I meet my dad in the kitchen most nights, or outside having a cigarette. Usually between 1am and 3am we’ll be having a catch up. Dad can’t sleep because his back is on fire, I can’t sleep because my brain sounds like white noise.

My GP helpfully suggests I walk more. I’ve struggled with getting a good nights sleep since before my diagnosis. I have tried the healthy lifestyle.. walking.. making sure my brain is active during the day .. I am exhausted .. hot baths .. lavender .. meditation .. Sometimes nothing helps, and that’s hard for you to accept, let alone someone in the position of actually helping you.

When I am unable to switch off I am not sat on my phone, laptop, social media. I am genuinely staring at my ceiling, or talking to my dog. I get up, have a wander, a smoke. Some nights it just isn’t enough. For me personally, falling asleep is a loss of control. If I am asleep I am not aware of my surroundings, I am not aware of who is in the house. What if there is a break in? What if someone needs me? What if I get hurt? What if something happens to my dog? There are a million and one things preventing me from sleep. What if I have another brutal night terror where I relieve the reasons I have severe PTSD? Those are the worst. Those are painful. I’ll wake up in a sweat, crying, confused and hurt. I swear I can feel the same physical pain I did the night of the trauma.

Having Rolo in my bed helps a lot. His presence just calms me quicker. He is always happy to wake up, give me a lazy tail wag and a kiss. Cuddling him helps me feel less alone, less scared and less vulnerable. Most weekends I stay with my boyfriend or he is here. Having James next to me is the best thing for sleep. The feeling of losing control isn’t so bad, because there is someone I love and trust right next to me. Someone is there that I am in no way afraid of. Someone that I know loves me, and isn’t going to hurt me. It isn’t a cure all though. There are still nights where the anxiety of a night terror prevents me falling asleep. James hasn’t seen that happen yet, what will he do? Will he panic? Will he leave me? Is it too much? That’s a very big PTSD moment, what if he can’t cope? Those thoughts alone can keep me awake when he is with me.

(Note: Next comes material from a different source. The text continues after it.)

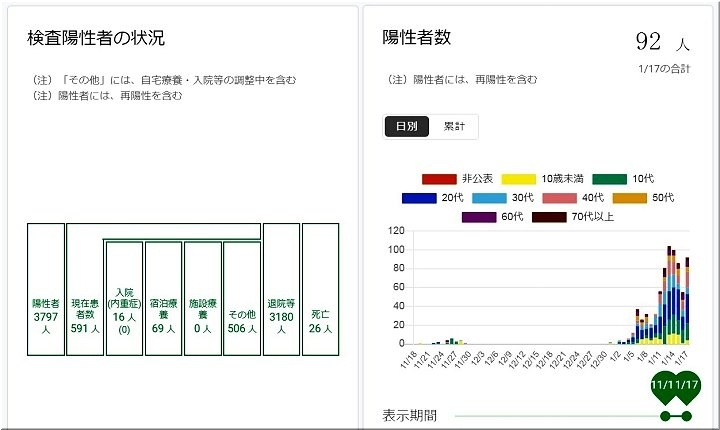Click the left handle of 表示期間 slider

tap(664, 415)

I’ve tried all the ‘good’ options, and I’ve tried the sleeping aids. Herbal and prescription. I can’t say herbal ever really did much for me. Prescription tablets are dangerous and addictive but sometimes they are your only option. There shouldn’t be shame attached to needing a little help with switching off. I also don’t think my GP should eye me so suspiciously when I say that I am not being dramatic, I do need more than 3 to 4 hours sleep.. How dare I..

First postypost

After a while debating writing again, I’ve decided to load up a whole new blog. I am moving away from Tumblr as it seems to be full of chaos.

I wanted somewhere new and fresh to share some thoughts, opinions and personal experiences with my own mental health. I have no idea if anyone will genuinely read this, or if I am typing to the void and the only viewer. Either way is okay for me, because I either get it all off my chest.. or maybe someone else reads this and doesn’t feel so alone.